**WRITTEN REQUEST**. Copy everything from the line containing "At what coordinates should I click to accomplish: Open My" down to the end of the items, swapping "Screen dimensions" for "Display size" and keeping all else unchanged. Leave the pictures out.

**MATERIAL FOR THE TASK**.
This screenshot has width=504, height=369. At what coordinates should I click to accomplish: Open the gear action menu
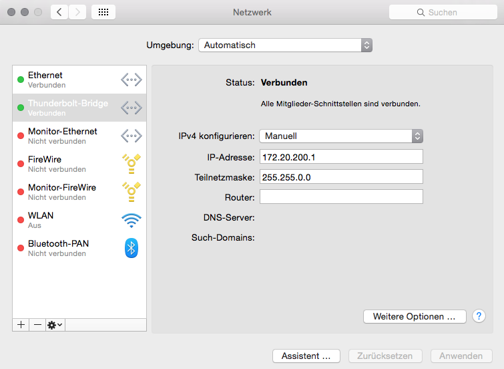point(55,324)
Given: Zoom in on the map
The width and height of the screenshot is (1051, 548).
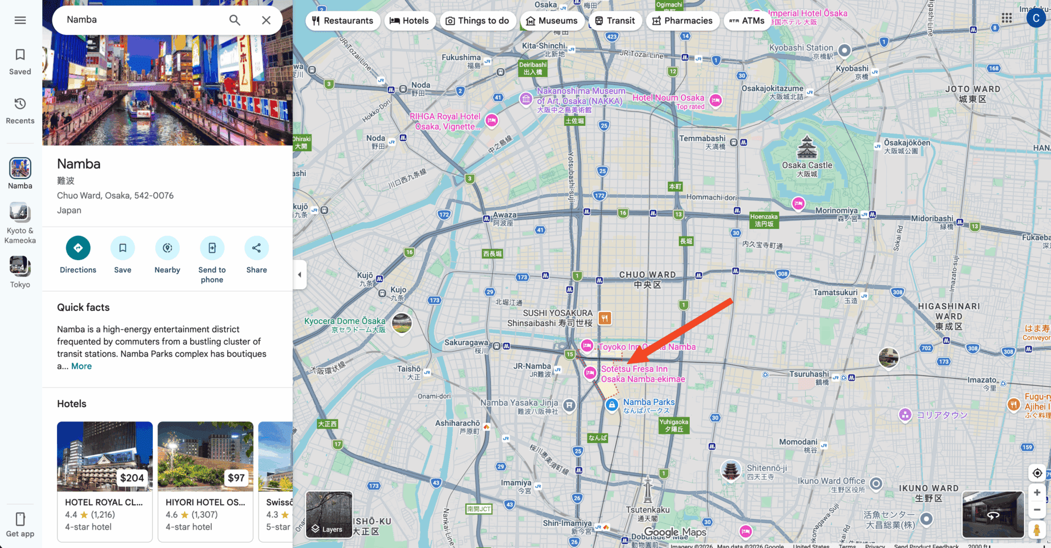Looking at the screenshot, I should (1037, 492).
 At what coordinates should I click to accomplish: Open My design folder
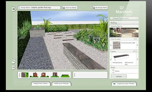[100, 8]
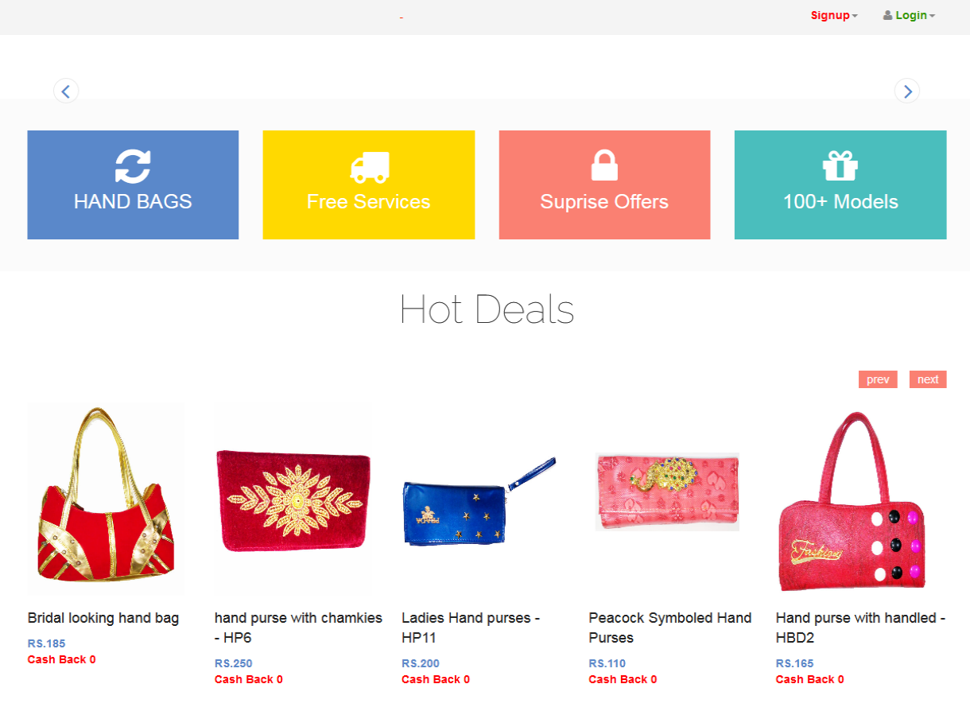Click the gift icon on 100+ Models
Viewport: 970px width, 715px height.
(x=840, y=165)
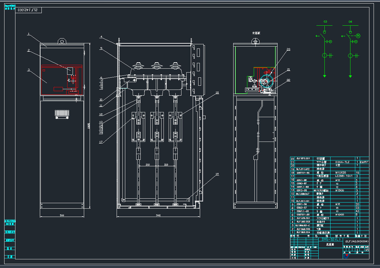Click the lifting lug atop the left cabinet

[62, 41]
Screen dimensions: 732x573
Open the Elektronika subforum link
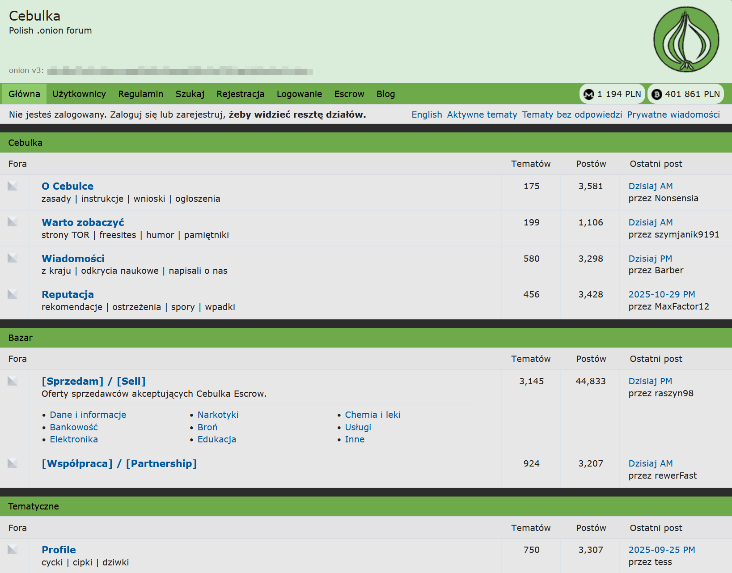(x=74, y=439)
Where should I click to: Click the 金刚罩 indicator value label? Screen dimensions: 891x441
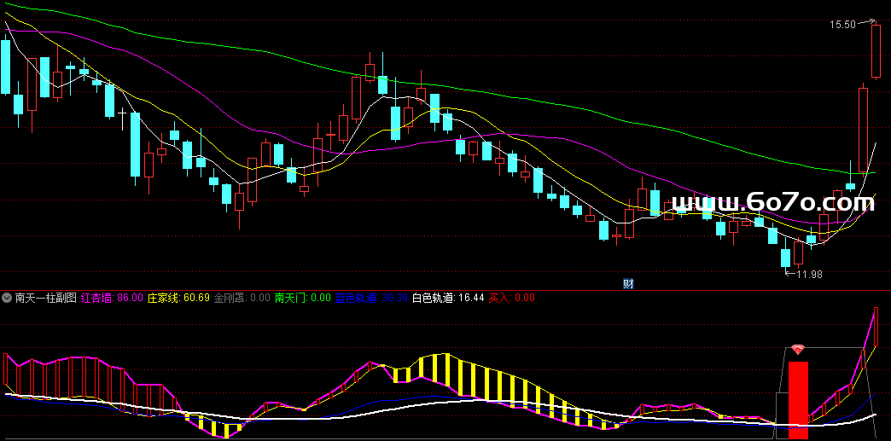[242, 298]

**WORKED ANSWER**.
 At what coordinates should I click to accomplish: Open My design folder
[100, 8]
Click the gift icon on 100+ Models
Viewport: 970px width, 715px height.
(x=840, y=165)
Click the lifting lug atop the left cabinet

[62, 41]
Display size: 732x573
Open the Elektronika subforum link
(x=74, y=439)
Where should I click to: Click the 金刚罩 indicator value label? Display size: 891x441
[242, 298]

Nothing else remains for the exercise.